The vast majority of people in a fondo are recreational riders, not competitive riders … it isn’t about beating that guy over there or “winning”, it’s about finishing and hopefully improving your own time compared against prior years. Most of these participants are only “racing” themselves, not anyone else. And the rider who is “racing” is likely doing so against people who are not racing them in return, and that does not sound like a tasty recipe for success to me. It sounds dangerous.

Also, why add a women’s Cat 5 category when you can’t get enough women racing in the current category structure as is? Nothing like fragmenting categories even more … maybe USAC should expand the men’s categories to 8, and masters fields to x0-x3, x4-x6, and x7-x9.

It seems clear to me that with USA Cycling’s recent financial woes, that the expansion of their Ride membership program and these new changes are about bringing new people into the USAC-fold … which is not bad thing … but without developing those riders to ensure that they are actually ready for their upgrades.

By allowing riders to use Fondos for upgrades, you might as well allow them to use Strava results and training logs showing how much power they put out, and thus how “good” they are.

A rider can upgrade from 5 to 4 by finishing 10 races. There’s no requirement on where you need to finish. So I could start 10 races, soft-pedal, and finish way behind the field. As long as I’m classified as a finisher, it counts. A rider can also upgrade from 5 to 4 by earning 10 points in races. If I enter a single road race with a 50 rider field, sit in, and take the sprint for the win, I’ve just earned my 10 upgrade points. Neither of those situations would illustrate that I’m actually ready for a Cat 4 upgrade, just that I’m eligible.
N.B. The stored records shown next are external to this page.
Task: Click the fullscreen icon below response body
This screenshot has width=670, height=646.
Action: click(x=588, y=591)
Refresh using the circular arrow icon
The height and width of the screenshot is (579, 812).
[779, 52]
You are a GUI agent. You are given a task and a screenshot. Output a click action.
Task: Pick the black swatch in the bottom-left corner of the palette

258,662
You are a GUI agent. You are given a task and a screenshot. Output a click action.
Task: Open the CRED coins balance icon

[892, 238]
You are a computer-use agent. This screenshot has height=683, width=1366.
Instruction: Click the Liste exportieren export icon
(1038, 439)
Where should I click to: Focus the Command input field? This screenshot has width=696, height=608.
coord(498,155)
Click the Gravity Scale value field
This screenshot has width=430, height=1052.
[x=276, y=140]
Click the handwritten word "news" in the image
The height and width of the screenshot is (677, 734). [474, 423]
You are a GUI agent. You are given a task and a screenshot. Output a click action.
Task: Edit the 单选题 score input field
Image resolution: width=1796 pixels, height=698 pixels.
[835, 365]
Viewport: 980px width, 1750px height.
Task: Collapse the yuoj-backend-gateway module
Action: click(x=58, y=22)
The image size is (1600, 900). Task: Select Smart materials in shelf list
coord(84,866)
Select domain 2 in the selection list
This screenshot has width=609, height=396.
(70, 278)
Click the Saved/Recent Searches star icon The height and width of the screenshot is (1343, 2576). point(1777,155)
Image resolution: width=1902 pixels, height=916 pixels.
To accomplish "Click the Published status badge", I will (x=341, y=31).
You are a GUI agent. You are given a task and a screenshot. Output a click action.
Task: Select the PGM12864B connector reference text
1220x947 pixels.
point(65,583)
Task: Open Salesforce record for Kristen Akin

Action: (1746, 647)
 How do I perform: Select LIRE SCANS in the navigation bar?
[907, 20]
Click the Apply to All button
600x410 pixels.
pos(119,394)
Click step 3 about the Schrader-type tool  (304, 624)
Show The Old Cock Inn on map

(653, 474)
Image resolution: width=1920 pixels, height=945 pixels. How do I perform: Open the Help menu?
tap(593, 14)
Just because you can upgrade doesn’t mean that you necessarily should upgrade … so maybe instead of adding more categories, they should tighten up the upgrade requirements to ensure that riders are ready for the upgrade before they actually get the upgrade, and that’s really my point; riders shouldn’t upgrade until they are actually ready.

I understand trying to improve your financial outlook by growing membership, but this particular tactic for doing so? Not a wise decision.